No, you've just decided there isn't any evidence of stuff that happened so long ago, despite the fact that there is, and we've been able to discover things that happened billions of years even before the events in the bible happened.
Whether or not you think there's any evidence for anything is not relevant. Whether or not the evidence exists is.
Evidence that has been found has not offered every event in history, has it? In fact, it leaves a lot of it open to inquiry.
Who says it is fairytale in it's historical context? If it is fairy tale, then other historical documents are subject to the same. Let's not forget that these books were written by people of these eras. It's one thing to say the divine concepts are false, but the history?That's a non sequitur. Just because the bible can offer a fairytale story that involves the Jews doesn't mean it has anything to say about how Jews actually became a nation, and just because people choose to believe the stories about the Jews in the bible and choose to persecute Jews based off of it doesn't mean any of it as told by the bible actually happened
The Jews have been persecuted throughout history. Their religion has never been a direct cause to my knowledge. Their slavery in Egypt, which is fact, the rise of their nation and the eventual declination when the Romans took control of them before Christ, and the Holocaust. I won't pretend to know the complete history, but you can see why an exodus seems pretty plausible. How did they go from slaves to a nation? Surely, when Egypt was ransacked, they would have just transferred as slaves or wiped out as well.And by the way, anyone who persecutes Jews based off of what some book tells them without bothering to find out if any of it is credible or not is being blatantly ignorant.
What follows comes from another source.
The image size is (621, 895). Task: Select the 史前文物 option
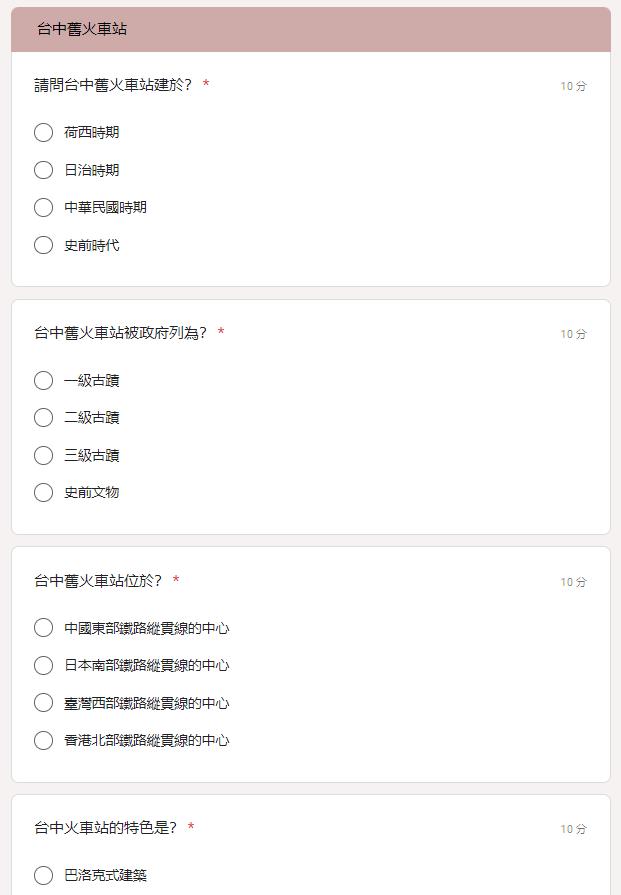pyautogui.click(x=43, y=492)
Historical accuracy isn't necessarily subject to the divine concepts. Indeed, I could say that it was God's fist that struck Japan in WW2, and there is nothing to say otherwise with uneducated people. But if I said that Japan was never struck, it would ring bells.The whole notion of deciding what to take from the bible as being true and what shouldn't be true is simply just cherry picking as I alluded to earlier. You would have to explain why or how you know that some of the things from the bible are historically accurate, and why other things (existence of god, Jesus miracles, and other acts of god) aren't historically accurate, and why that doesn't in any way mean the bible isn't historically accurate. Because there are better written historical accounts in general that don't talk about irrelevant stuff that didn't happen; the author(s) don't dwell on it for too long, or it's rather obvious when they're doing it, and they're usually much more consistent. And if someone can produce such a work, why is there any reason to believe that the bible, which consists of none of these traits, contains any historical accuracy?